Arrow-right Camera
The Spokesman-Review Newspaper
Spokane, Washington  Est. May 19, 1883

Okinawans Will Be Forced To Renew Leases For Bases

Braven Smillie Associated Press

Overruling the objections of Okinawa’s governor, Prime Minister Ryutaro Hashimoto signed documents Thursday to force reluctant property owners on Okinawa to renew leases for U.S. military bases.

As a result of the renewal, police girded themselves for protests at a U.S. military communications facility where a lease expires Sunday. Workers at the facility near the village of Yomitan hurried Thursday to finish a protective outer security fence.
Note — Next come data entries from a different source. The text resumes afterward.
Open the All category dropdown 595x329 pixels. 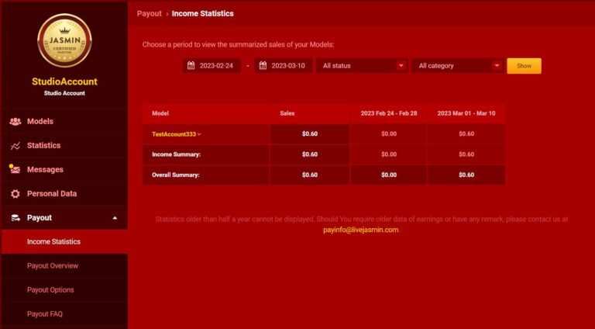[x=457, y=66]
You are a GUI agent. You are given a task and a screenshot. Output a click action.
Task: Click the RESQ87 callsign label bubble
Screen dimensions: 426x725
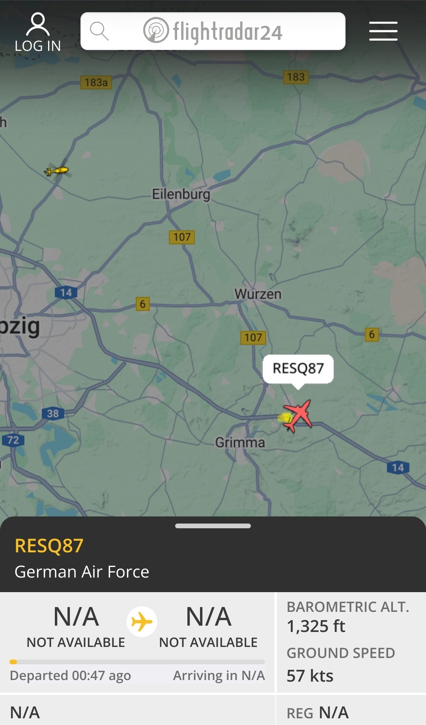click(x=298, y=369)
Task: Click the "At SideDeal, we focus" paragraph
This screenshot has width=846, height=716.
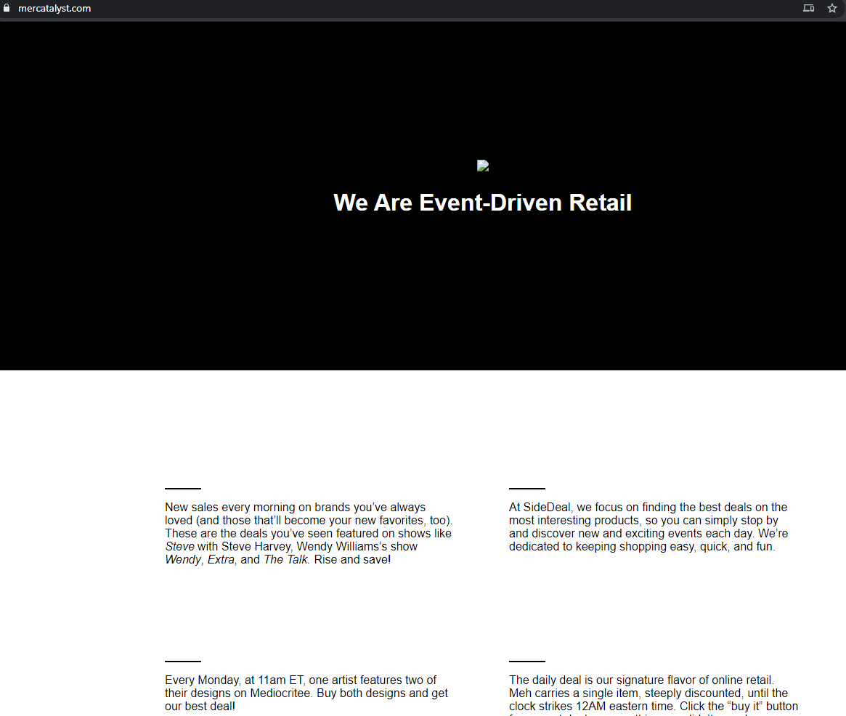Action: pos(648,526)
Demands for removal of all U.S. bases from the southern Japanese island have escalated since the Sept. 4 rape of a 12-year-old Okinawan girl that resulted in the convictions of three American servicemen.
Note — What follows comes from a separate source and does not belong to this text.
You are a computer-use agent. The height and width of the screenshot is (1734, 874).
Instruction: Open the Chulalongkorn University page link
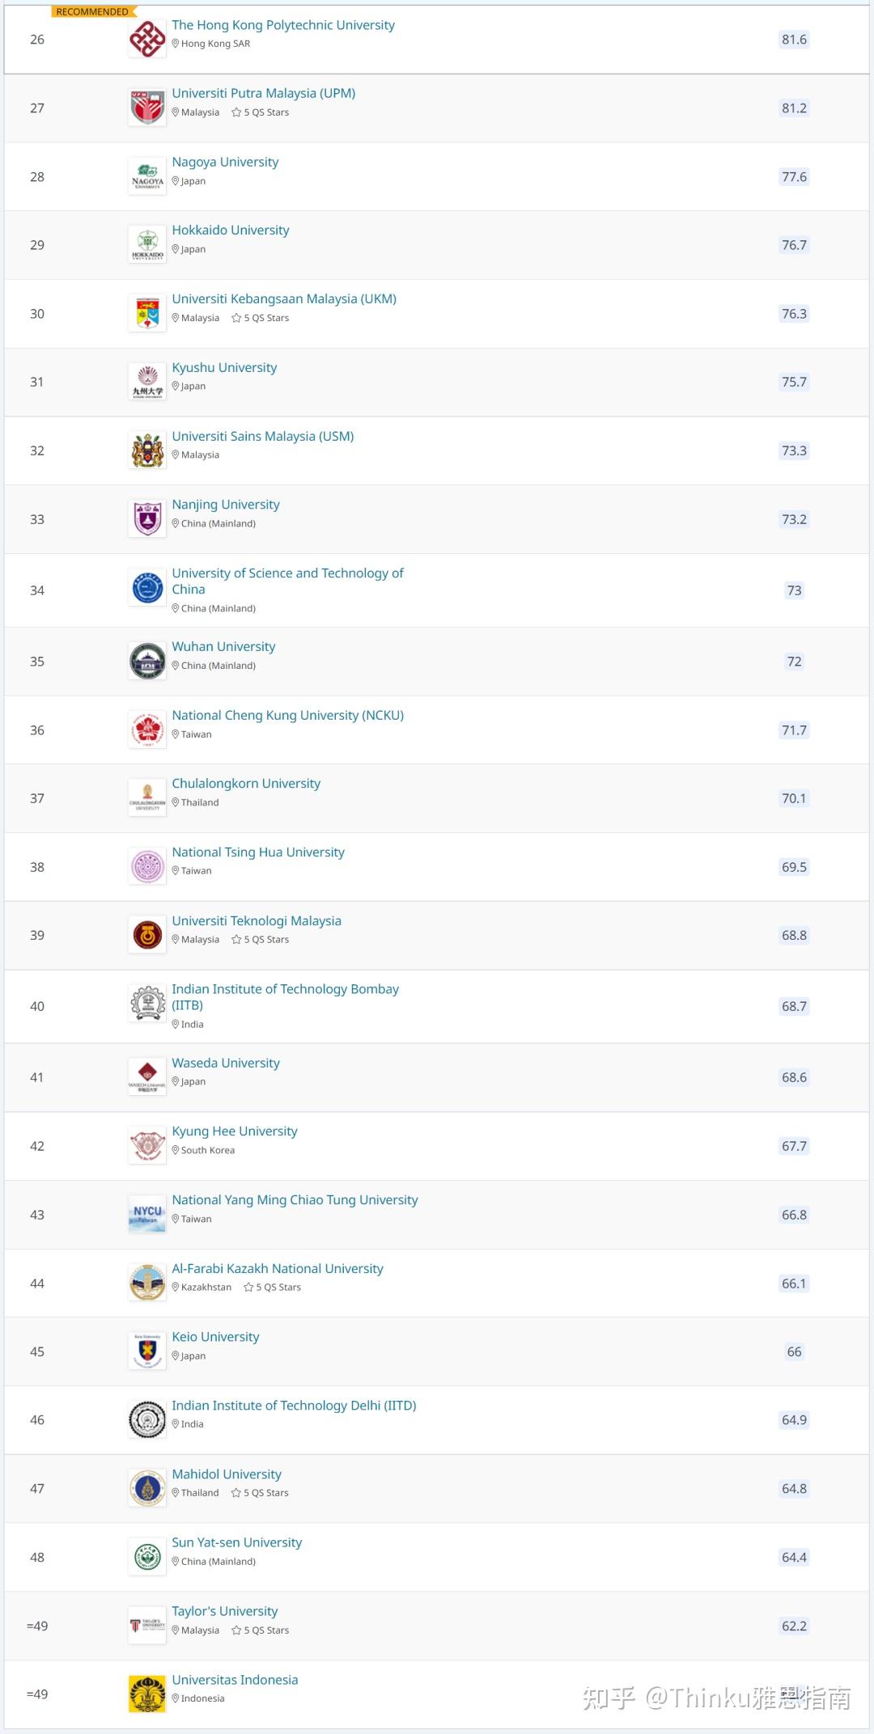pos(246,784)
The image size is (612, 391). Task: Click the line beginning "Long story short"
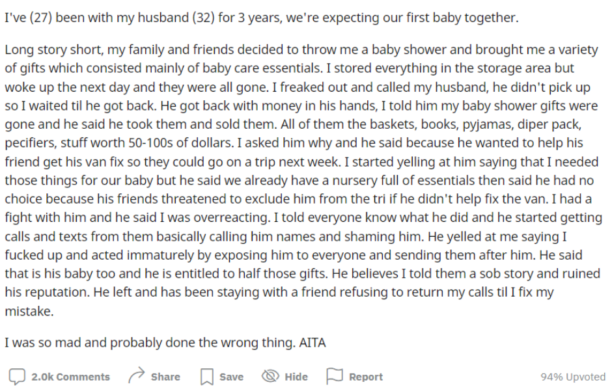click(301, 50)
A few weeks after the rape, about 60,000 people joined in the largest anti-U.S. military demonstration ever on Okinawa, and many other protests followed.

Islanders have also protested noisy aircraft overflights.

On Thursday, however, U.S. and Japanese negotiators agreed to new noise-reduction rules at two American air bases on Okinawa, about 1,000 miles southwest of Tokyo.

Kadena and Futenma bases are to restrict night flights, strictly limit flights below 1,000 feet, ban the testing of jet engines after dark and curtail other activities that have drawn complaints.

Sensitive to his constituents’ unhappiness over the Americans’ presence on the island, Okinawa Gov. Masahide Ota has refused to sign lease documents for the bases, something other island governors customarily did.

By defying a court order this week to sign the documents, Ota in effect gave Hashimoto the right to intervene to keep the land in U.S. hands. A legal battle is likely, however, because Ota has vowed to take the case to the Supreme Court.

Of the 32,000 landowners with plots used by the U.S. military on Okinawa, 2,937 are refusing to renew their leases, affecting about 10 percent of the land used by the American bases in Okinawa.

Ota did not comment on the move, but he said: “Although I can understand the way people in Okinawa think, it is hard to change a situation that has developed over 50 years at once.”